Cette science essaie d'adopter une attitude objective et respectueuse.
Il ne s'agit pas de comparer les cultures, car cela conduit naturellement à
les hiérarchiser.
Cette science nous montre d'ailleurs qu'il n'y a pas de cultures inférieures.
Les usages apparemment les plus barbares ou les plus
répugnants ont leur raison d'être par le rôle qu'ils jouent dans l'organisation sociale.
Affirmer que toutes les cultures se valent est donc un postulat
méthodologique pour celui qui veut étudier les différentes cultures.
Mais c'est aussi une marque de respect et de tolérance à partir de laquelle les différents
peuples peuvent échanger.
Ce qu'il faut reconnaître, c'est l'humanité de chaque peuple, la dignité de chaque culture.
Affirmer l'universalité de la dignité humaine n'est pas
contradictoire avec la reconnaissance de la diversité culturelle.
- Or l'échange entre les peuples est ce qui permet à l'humanité et aux hommes d'évoluer.
La diversité des cultures est en effet la richesse de l'humanité.
Pour Herder, chaque culture n'a pu exister et s'affirmer que de par son contact avec les autres.
Ainsi les Grecs n'ont pu se forger leur culture qu'en contact
avec celle des Égyptiens.
De même, la reprise de certains dieux grecs dans la culture romaine prouve que l'échange est possible et qu'il ne nie pas pour
autant l'originalité des deux échangeants.
Pour Edgar Morin, nous sommes tous des "enfants de la terre à travers toute la diversité des individus et des cultures qu'il faut absolument sauvegarder" et
c'est cette conscience qui permettrait à l'humanité d'accomplir de grands progrès.
Ainsi, donc dans un premier temps, il semble impossible de juger une autre culture parce que nous ne pouvons nous détacher de notre propre culture, de
notre ethnocentrisme mais aussi parce que nous ne pouvons pas juger de LA valeur en générale d'une culture.
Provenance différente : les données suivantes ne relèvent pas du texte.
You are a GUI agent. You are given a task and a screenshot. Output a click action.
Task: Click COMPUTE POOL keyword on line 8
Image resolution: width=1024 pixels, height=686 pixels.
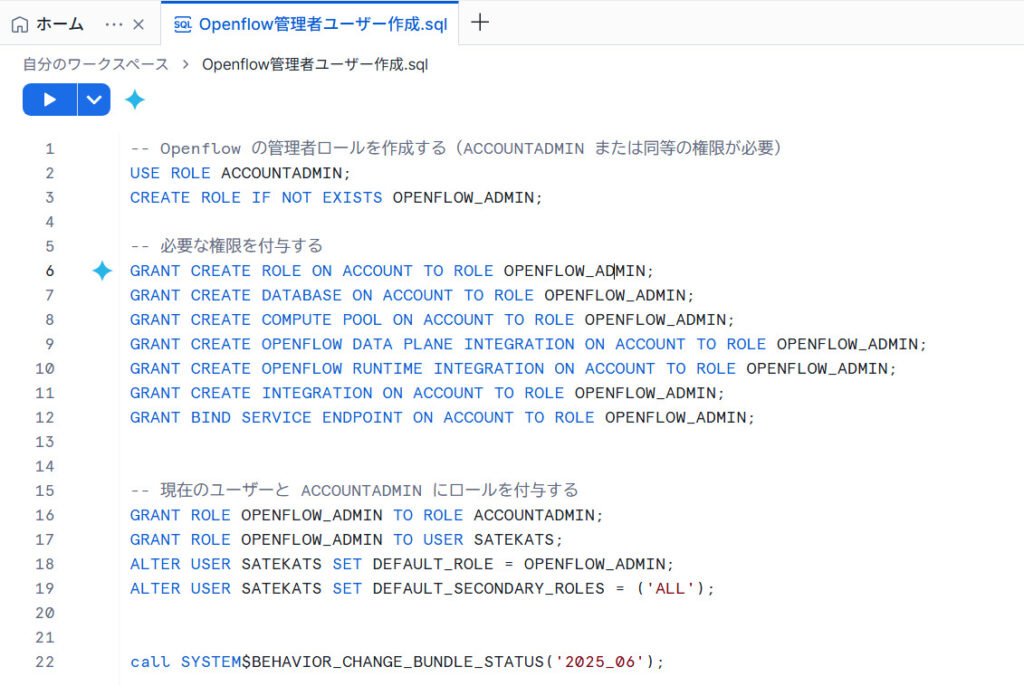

EN effet, il semble compliquer de choisir le
critère principal de jugement.
Pourtant, refuser de juger une culture, c'est s'astreindre à tout accepter, même les pratiques immorales.
Ce qui est important,
c'est de respecter toutes les cultures, d'être tolérants pour pouvoir échanger et faire avancer l'humanité dans sa diversité.
Seule, la tolérance peut
permettre de s'ouvrir à des idées ou des mœurs que nous n'approuvons pas et seul le dialogue entre cultures me permet d'évoluer moralement et de sortir
de mes opinions..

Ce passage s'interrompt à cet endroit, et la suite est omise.